Editorial, Estadão - Babás da democracia

 O ano de 2024 deverá ficar marcado como aquele em que a mais alta cúpula do Judiciário foi ao limite de uma convicção: a de que precisa atuar como uma espécie de bedel da política brasileira. Ministros do Supremo Tribunal Federal (STF) e, por efeito imediato, do Tribunal Superior Eleitoral (TSE) empolgaram-se como nunca com o autoproclamado exercício de Poder Moderador, promovendo a resolução de conflitos entre os Poderes – por vezes, inflamando querelas entre instituições – e, sobretudo, extrapolando suas prerrogativas constitucionais. Não satisfeitos com o dever de analisar a constitucionalidade ou não das matérias que deliberam, não raro avançaram, por exemplo, sobre a própria execução de políticas públicas, como se fossem legisladores ou tomadores de decisão do Executivo, arvoraram-se em censores ou fixadores de tese de repercussão geral sobre práticas jornalísticas ou atuaram como câmara de conciliação entre partes.

Com tal condição, seria de estranhar se não avançassem também sobre direitos de eleitores e cidadãos.
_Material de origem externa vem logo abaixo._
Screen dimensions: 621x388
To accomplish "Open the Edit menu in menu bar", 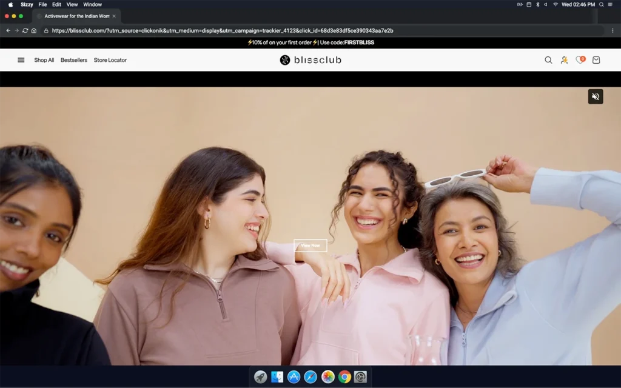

Nesta seara, a presidente do TSE, ministra Cármen Lúcia, recentemente se incluiu na galeria de bedéis na qual já estavam muitos dos seus pares no STF. A ministra anunciou que pode ser revista a possibilidade de usar o aplicativo e-Título para justificar, no mesmo dia da eleição, o não comparecimento à seção eleitoral. Segundo ela, seria uma forma de evitar o incentivo à abstenção. “Pode ser que no dia a gente diga: a justificativa no dia não será feita, será feita depois. Até para dar um tempo para a pessoa pensar”, afirmou a ministra, ao apresentar um balanço das eleições municipais. O relatório das eleições deste ano foi ainda mais direto, ao informar que o uso do aplicativo “haverá de ser revisitado”, sob o argumento de que seria contrário à obrigatoriedade do voto.